▶ **Exercise details**: Print all the records exactly, please.
┌────────
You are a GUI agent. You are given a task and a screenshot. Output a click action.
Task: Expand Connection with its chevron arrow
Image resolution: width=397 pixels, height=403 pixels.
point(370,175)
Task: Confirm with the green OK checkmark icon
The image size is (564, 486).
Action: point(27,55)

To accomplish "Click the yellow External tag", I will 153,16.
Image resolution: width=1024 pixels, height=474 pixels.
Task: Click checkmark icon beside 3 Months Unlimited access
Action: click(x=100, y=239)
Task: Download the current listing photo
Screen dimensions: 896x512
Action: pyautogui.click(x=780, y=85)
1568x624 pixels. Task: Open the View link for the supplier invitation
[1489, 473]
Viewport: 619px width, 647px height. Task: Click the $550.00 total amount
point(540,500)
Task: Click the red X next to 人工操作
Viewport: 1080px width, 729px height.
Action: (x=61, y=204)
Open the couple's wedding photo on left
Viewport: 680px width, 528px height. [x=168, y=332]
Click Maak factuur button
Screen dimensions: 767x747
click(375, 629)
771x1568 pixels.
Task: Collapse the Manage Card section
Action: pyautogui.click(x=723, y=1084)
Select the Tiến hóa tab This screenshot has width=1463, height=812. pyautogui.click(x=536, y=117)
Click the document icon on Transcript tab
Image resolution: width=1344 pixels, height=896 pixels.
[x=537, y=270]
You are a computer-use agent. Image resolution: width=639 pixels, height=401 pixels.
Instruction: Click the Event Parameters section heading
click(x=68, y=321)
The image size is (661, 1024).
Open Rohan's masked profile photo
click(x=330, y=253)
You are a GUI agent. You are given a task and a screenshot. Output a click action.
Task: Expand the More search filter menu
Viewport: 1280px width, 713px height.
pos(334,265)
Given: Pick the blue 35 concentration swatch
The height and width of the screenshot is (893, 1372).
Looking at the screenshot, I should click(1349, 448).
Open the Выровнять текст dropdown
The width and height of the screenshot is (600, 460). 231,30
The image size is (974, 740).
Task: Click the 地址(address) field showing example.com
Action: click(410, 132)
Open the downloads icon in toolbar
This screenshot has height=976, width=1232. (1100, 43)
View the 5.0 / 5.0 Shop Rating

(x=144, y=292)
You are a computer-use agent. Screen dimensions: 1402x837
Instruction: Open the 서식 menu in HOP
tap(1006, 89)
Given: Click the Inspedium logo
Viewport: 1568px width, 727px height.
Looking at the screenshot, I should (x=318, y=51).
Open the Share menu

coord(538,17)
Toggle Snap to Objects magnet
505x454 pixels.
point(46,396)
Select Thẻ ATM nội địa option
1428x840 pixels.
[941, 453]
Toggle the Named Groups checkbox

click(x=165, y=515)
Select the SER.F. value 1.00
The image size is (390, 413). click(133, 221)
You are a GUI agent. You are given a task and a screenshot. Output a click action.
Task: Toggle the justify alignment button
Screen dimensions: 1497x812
└────────
▶ **Finished task**:
You are a GUI agent. You are given a task and a screenshot. Output a click action.
Task: Expand Connection with its chevron arrow
Image resolution: width=397 pixels, height=403 pixels.
point(370,175)
Task: Confirm with the green OK checkmark icon
The image size is (564, 486).
Action: point(27,55)

To accomplish "Click the yellow External tag", I will 153,16.
Image resolution: width=1024 pixels, height=474 pixels.
Task: Click checkmark icon beside 3 Months Unlimited access
Action: click(x=100, y=239)
Task: Download the current listing photo
Screen dimensions: 896x512
Action: pyautogui.click(x=780, y=85)
1568x624 pixels. Task: Open the View link for the supplier invitation
[1489, 473]
Viewport: 619px width, 647px height. Task: Click the $550.00 total amount
point(540,500)
Task: Click the red X next to 人工操作
Viewport: 1080px width, 729px height.
Action: (x=61, y=204)
Open the couple's wedding photo on left
Viewport: 680px width, 528px height. [x=168, y=332]
Click Maak factuur button
Screen dimensions: 767x747
click(375, 629)
771x1568 pixels.
Task: Collapse the Manage Card section
Action: pyautogui.click(x=723, y=1084)
Select the Tiến hóa tab This screenshot has width=1463, height=812. pyautogui.click(x=536, y=117)
Click the document icon on Transcript tab
Image resolution: width=1344 pixels, height=896 pixels.
[x=537, y=270]
You are a computer-use agent. Image resolution: width=639 pixels, height=401 pixels.
Instruction: Click the Event Parameters section heading
click(x=68, y=321)
The image size is (661, 1024).
Open Rohan's masked profile photo
click(x=330, y=253)
You are a GUI agent. You are given a task and a screenshot. Output a click action.
Task: Expand the More search filter menu
Viewport: 1280px width, 713px height.
pos(334,265)
Given: Pick the blue 35 concentration swatch
The height and width of the screenshot is (893, 1372).
Looking at the screenshot, I should click(1349, 448).
Open the Выровнять текст dropdown
The width and height of the screenshot is (600, 460). 231,30
The image size is (974, 740).
Task: Click the 地址(address) field showing example.com
Action: click(410, 132)
Open the downloads icon in toolbar
This screenshot has height=976, width=1232. (1100, 43)
View the 5.0 / 5.0 Shop Rating

(x=144, y=292)
You are a computer-use agent. Screen dimensions: 1402x837
Instruction: Open the 서식 menu in HOP
tap(1006, 89)
Given: Click the Inspedium logo
Viewport: 1568px width, 727px height.
Looking at the screenshot, I should (x=318, y=51).
Open the Share menu

coord(538,17)
Toggle Snap to Objects magnet
505x454 pixels.
point(46,396)
Select Thẻ ATM nội địa option
1428x840 pixels.
[941, 453]
Toggle the Named Groups checkbox

click(x=165, y=515)
Select the SER.F. value 1.00
The image size is (390, 413). click(133, 221)
You are a GUI agent. You are given a task and a screenshot. Output a click action.
Task: Toggle the justify alignment button
Screen dimensions: 1497x812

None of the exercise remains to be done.